Copy everything below exactly as it appears, starting from the line that contains "Click the blue" and going down through the end of the material.

RECORD SET:

····················

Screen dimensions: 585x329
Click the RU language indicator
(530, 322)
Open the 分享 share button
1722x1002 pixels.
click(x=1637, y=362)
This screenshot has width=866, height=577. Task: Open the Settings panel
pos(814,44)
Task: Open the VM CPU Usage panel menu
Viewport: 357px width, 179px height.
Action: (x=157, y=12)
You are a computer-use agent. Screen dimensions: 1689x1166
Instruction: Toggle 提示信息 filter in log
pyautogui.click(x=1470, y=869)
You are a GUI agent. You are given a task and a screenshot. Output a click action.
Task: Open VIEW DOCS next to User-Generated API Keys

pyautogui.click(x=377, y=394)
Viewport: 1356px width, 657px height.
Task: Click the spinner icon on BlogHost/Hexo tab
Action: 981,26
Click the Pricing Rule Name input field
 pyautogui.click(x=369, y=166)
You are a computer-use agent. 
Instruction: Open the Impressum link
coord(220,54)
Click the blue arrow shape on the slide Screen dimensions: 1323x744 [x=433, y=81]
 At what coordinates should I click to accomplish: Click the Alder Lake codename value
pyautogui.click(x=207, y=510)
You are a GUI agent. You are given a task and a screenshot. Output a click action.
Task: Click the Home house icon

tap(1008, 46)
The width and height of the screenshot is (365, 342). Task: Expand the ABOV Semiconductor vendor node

····················

THE SOLUTION:
Click the blue arrow shape on the slide Screen dimensions: 1323x744 [x=433, y=81]
 At what coordinates should I click to accomplish: Click the Alder Lake codename value
pyautogui.click(x=207, y=510)
You are a GUI agent. You are given a task and a screenshot. Output a click action.
Task: Click the Home house icon

tap(1008, 46)
The width and height of the screenshot is (365, 342). Task: Expand the ABOV Semiconductor vendor node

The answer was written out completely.